Perhaps most challenging of all was the absence of fans at games. Pope also admitted that he underestimated the importance of the joy fans bring to the gym.
“Every time you go to a game in the Marriott Center, you walk out, and you can’t hear for the next two days because the place has been so loud,” Pope said. “All you hear is the joyful sound of the ROC going crazy and people losing their minds. That stays in your heart and soul. You just feed off that as a team.”
Even with the return of fans, Pope and his team are doing everything they can to rediscover this joy. They’ve found that joy in the gym often comes from what the team does outside the gym.
“Guys get together, hang out, play board games, go to a volleyball or football game here,” Barcello said. “We love to hang out and tell jokes.”
Barcello has seen off-court comradery unite a team of diverse experiences and background on the court.
“We have a lot of guys that are playmakers on this team that are very unselfish,” Barcello said, “and it’s fun to play with guys like that.”
Since Pope’s arrival at BYU, he has declared his drive to build the “Best Locker Room in America.” Unselfishness and joy in the gym are key ingredients to Pope’s roster recipe. Te’Jon Lucas has embraced this vision since his arrival in Provo.
“Everybody wants to have their own agendas coming into college,” Lucas said. “The best locker room in America is all about putting away your own agenda and doing what’s best for the team.”
The unity, the joy, the best locker room in America – this is the vision Pope has for his team this season.
“If we’re going to pull every ounce of potential we have out of this team,” Pope said, “then there’s got to be joy.”
“Shock the World”
What might be the potential of this season’s team?
While there’s progress yet to be made, Pope sees the possibility for something special in this mix of seniors, transfers, returned missionaries and true freshmen.
“We’ve got a bunch of things on the table that we’re trying to get better at,” Pope said. “These guys have been working hard to do it. This could be a really special team.”
The last two years have seen the Cougars ranked in the AP Top 25 at the close of the regular season following memorable wins over WCC rivals Saint Mary’s and Gonzaga. While BYU seemed poised for deep NCAA Tournament runs in each of the last two seasons, a pandemic and a red-hot UCLA team cut both postseasons short. Barcello and the Cougars are seeking to turn that frustration into fight in 2022.
“I’ve thought about the UCLA game every day since we lost,” Barcello said. “It’s motivated me to do something different this year and to have our team do something different this year.”
Different would include winning a conference tournament or regular-season title and winning a game in the NCAA Tournament’s Round of 64.
The Cougars haven’t advanced past the Round of 64 or won a conference regular-season title since Jimmer Fredette and Jackson Emery led the way in 2011. Former head coach Steve Cleveland was at the helm of the program the last time it took home a conference tournament title in 2001.

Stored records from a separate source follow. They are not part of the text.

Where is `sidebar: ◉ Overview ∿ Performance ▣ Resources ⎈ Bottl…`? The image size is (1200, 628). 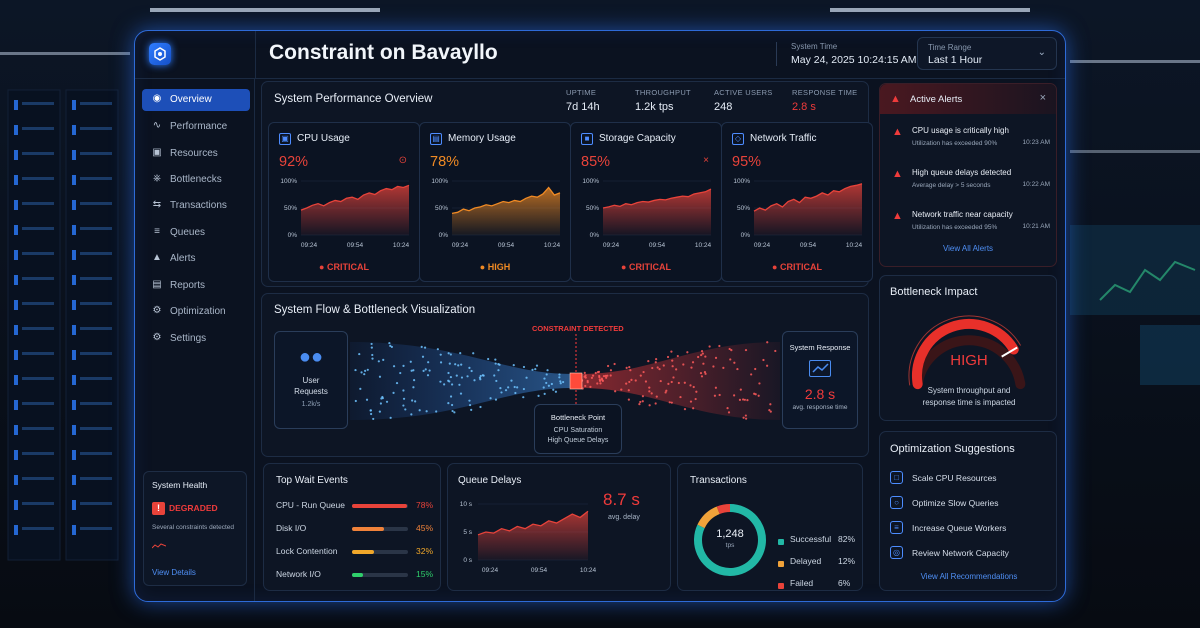
sidebar: ◉ Overview ∿ Performance ▣ Resources ⎈ Bottl… is located at coordinates (195, 340).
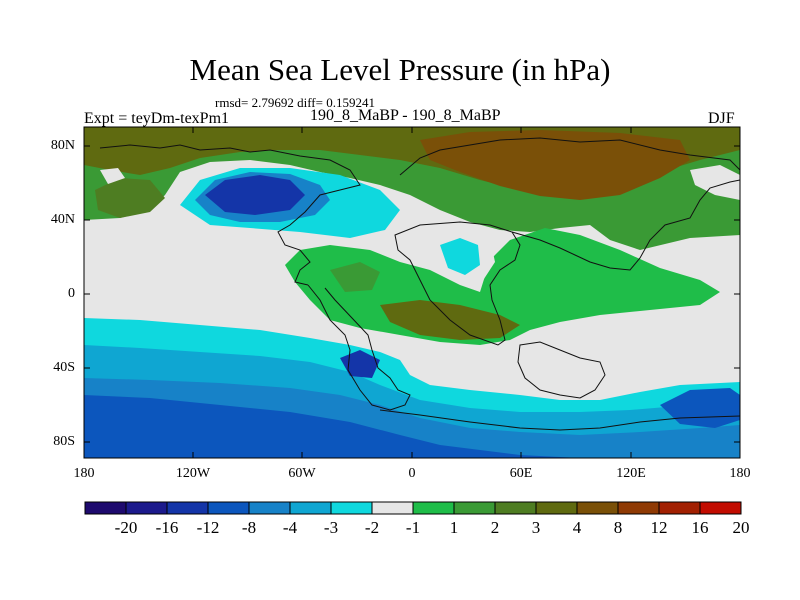 The height and width of the screenshot is (600, 800). I want to click on map-title: Mean Sea Level Pressure (in hPa), so click(400, 70).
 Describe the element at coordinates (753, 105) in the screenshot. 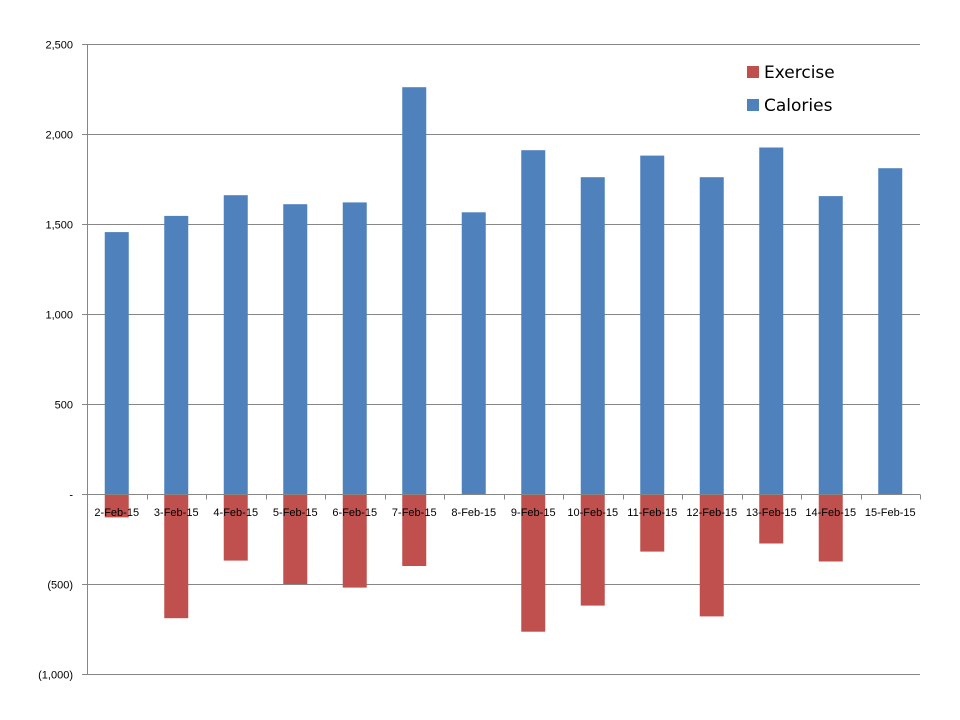

I see `legend-swatch-calories` at that location.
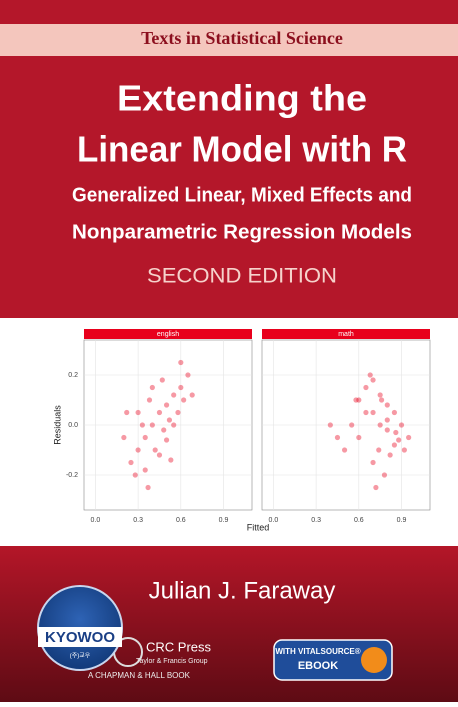  Describe the element at coordinates (140, 676) in the screenshot. I see `publisher-imprint: A CHAPMAN & HALL BOOK` at that location.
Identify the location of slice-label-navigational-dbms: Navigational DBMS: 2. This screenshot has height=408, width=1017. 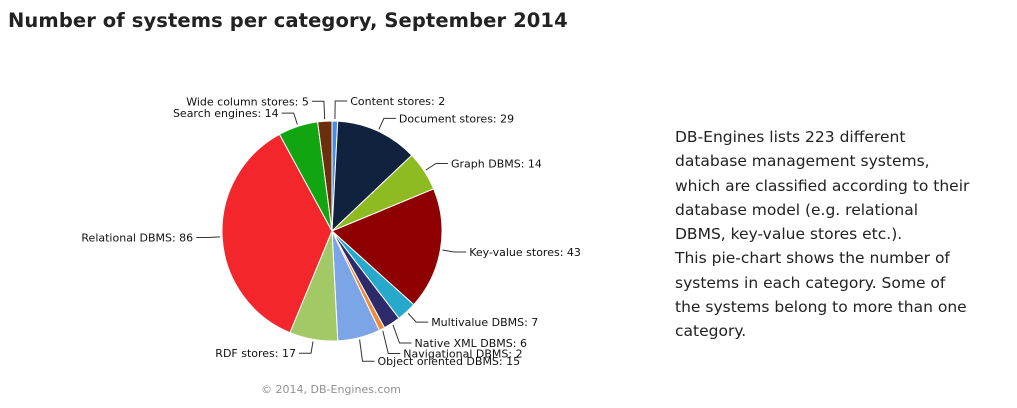
(462, 354).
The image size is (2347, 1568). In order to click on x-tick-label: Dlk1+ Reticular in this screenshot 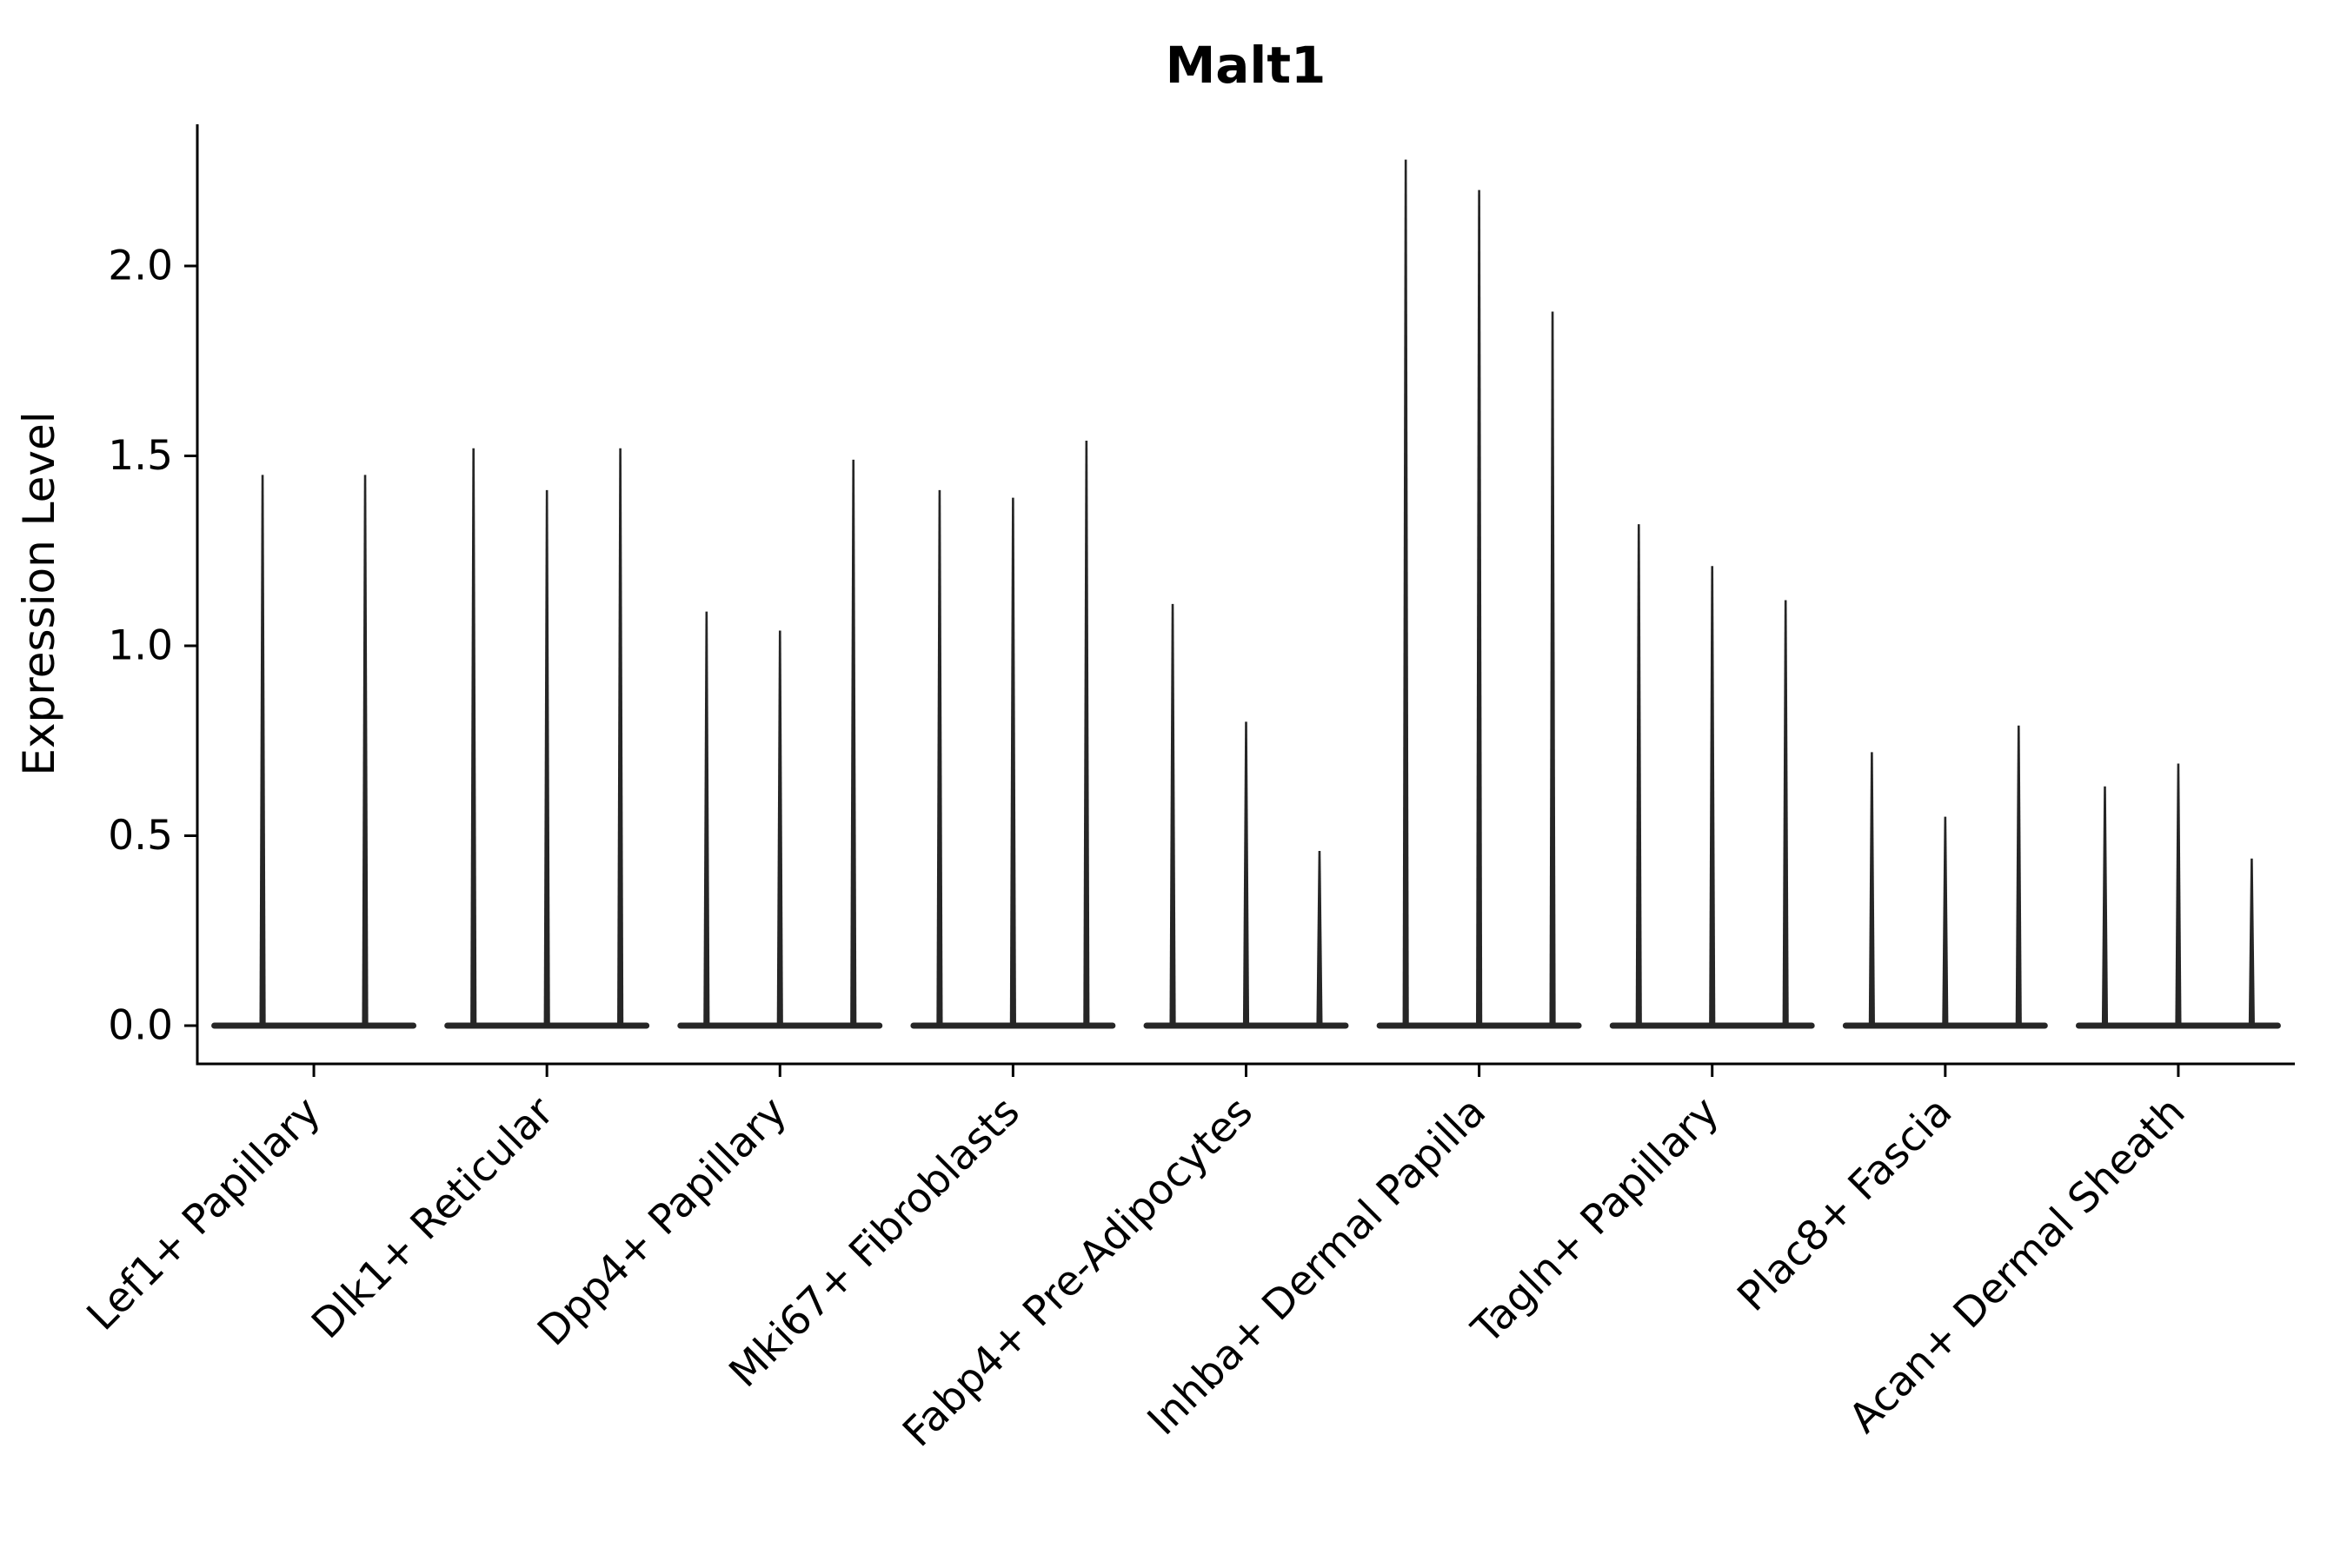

Meanwhile, Gonzaga has held the WCC crown in a death grip of late. The Zags have seized eight of the last ten league regular season and tournament titles.
Unseating Gonzaga as WCC champion and advancing in the NCAA Tournament are among the goals of this year’s team.
“We don’t just want to get to the tournament,” Barcello said. “We want to win, win big. We want to bring championships to Provo. This school deserves that.”
As the Word Wall says, “Shock the World.”
Pope, Barcello and the team are set to play an exhibition game versus Colorado Christian on Thursday, Nov. 4 at 7 p.m. MDT at the Marriott Center. The Cougars will open the regular season as they host Cleveland State on Tuesday, Nov. 9 at 7 p.m. MDT. Both games will be broadcast live on BYUTV.